▶ **Exercise aim**:
Write out every line of the material below word for word, omitting the pictures.

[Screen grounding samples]
>>>>
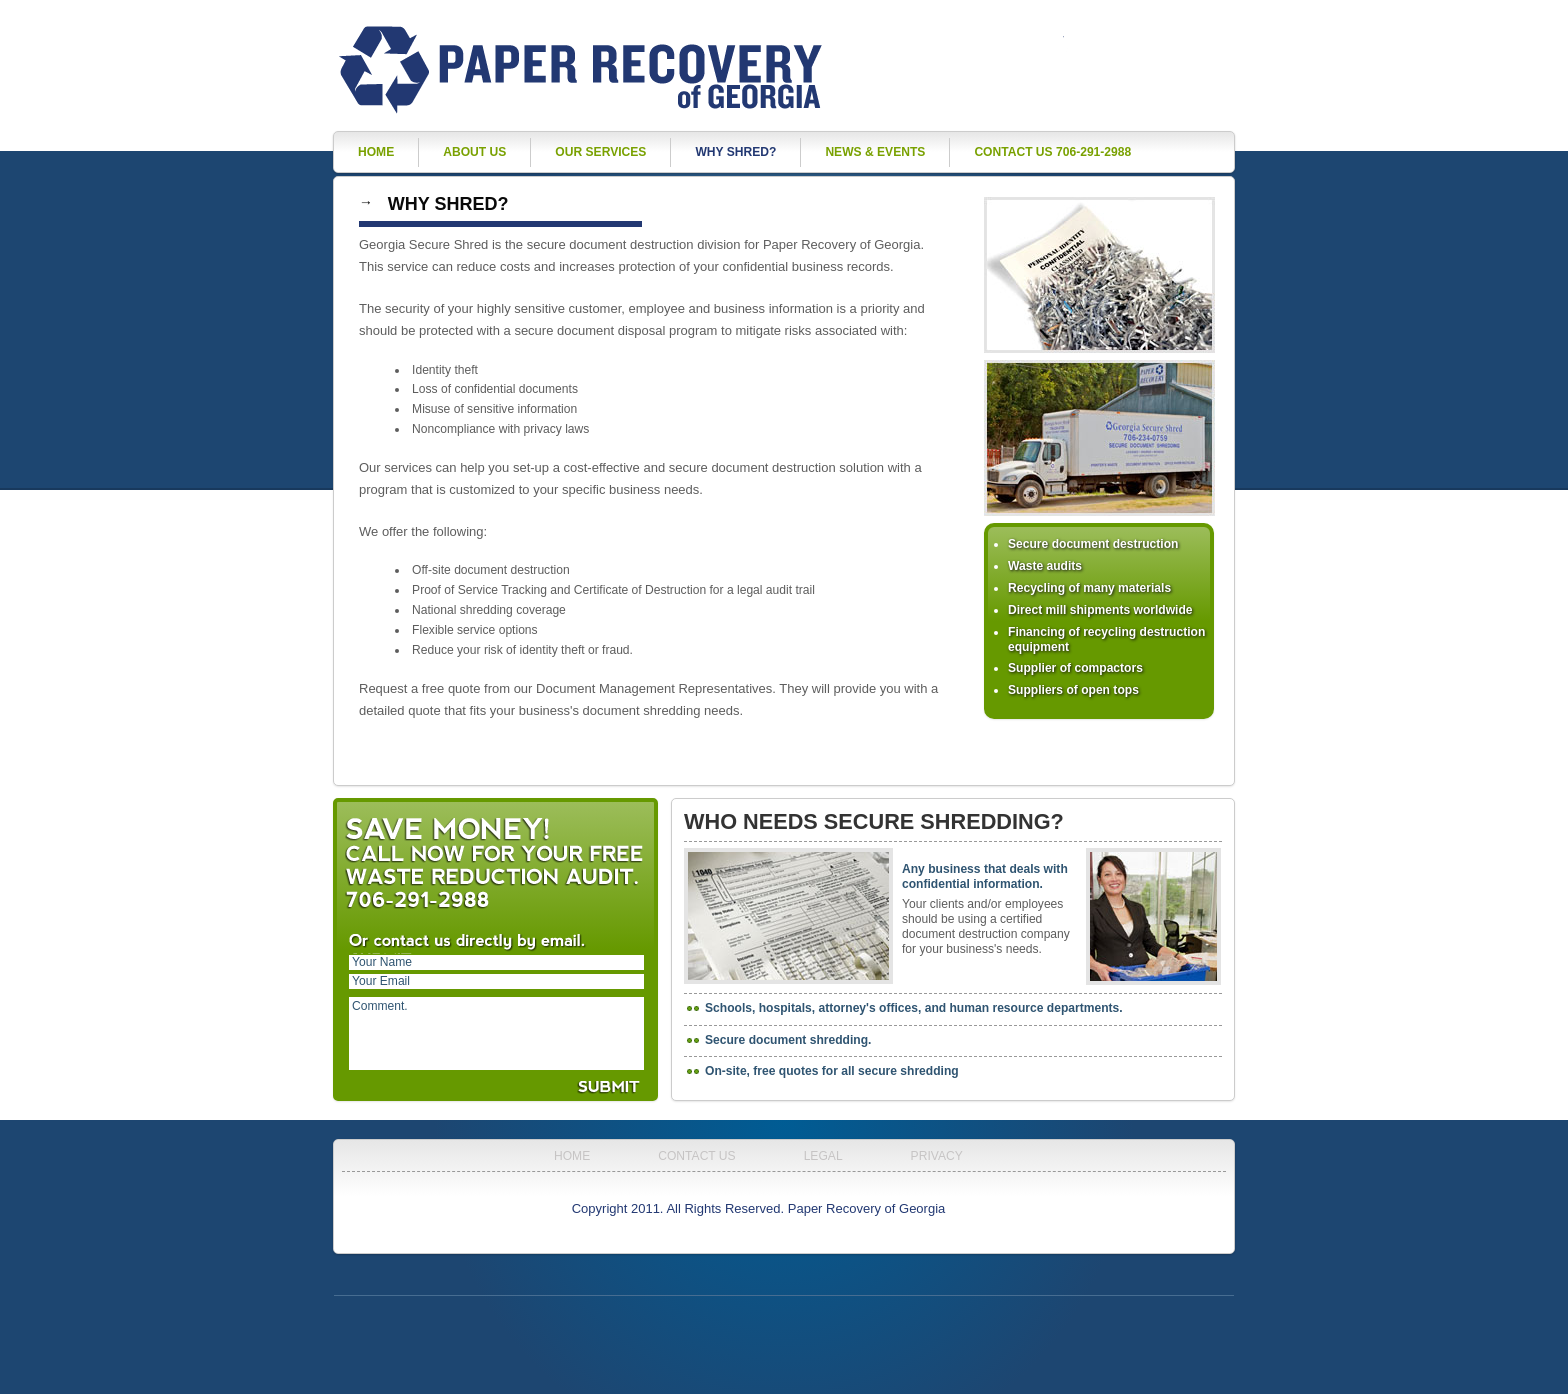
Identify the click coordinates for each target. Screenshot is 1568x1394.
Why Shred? (735, 152)
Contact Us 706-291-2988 (1052, 152)
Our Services (600, 152)
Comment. (496, 1033)
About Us (474, 152)
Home (376, 152)
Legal (823, 1156)
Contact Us (696, 1156)
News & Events (875, 152)
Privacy (937, 1156)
<<<<
▶ **Output for this exercise**:
Identify the click coordinates for each target. Screenshot is 1568x1394.
Why Shred? (735, 152)
Contact Us 706-291-2988 (1052, 152)
Our Services (600, 152)
Comment. (496, 1033)
About Us (474, 152)
Home (376, 152)
Legal (823, 1156)
Contact Us (696, 1156)
News & Events (875, 152)
Privacy (937, 1156)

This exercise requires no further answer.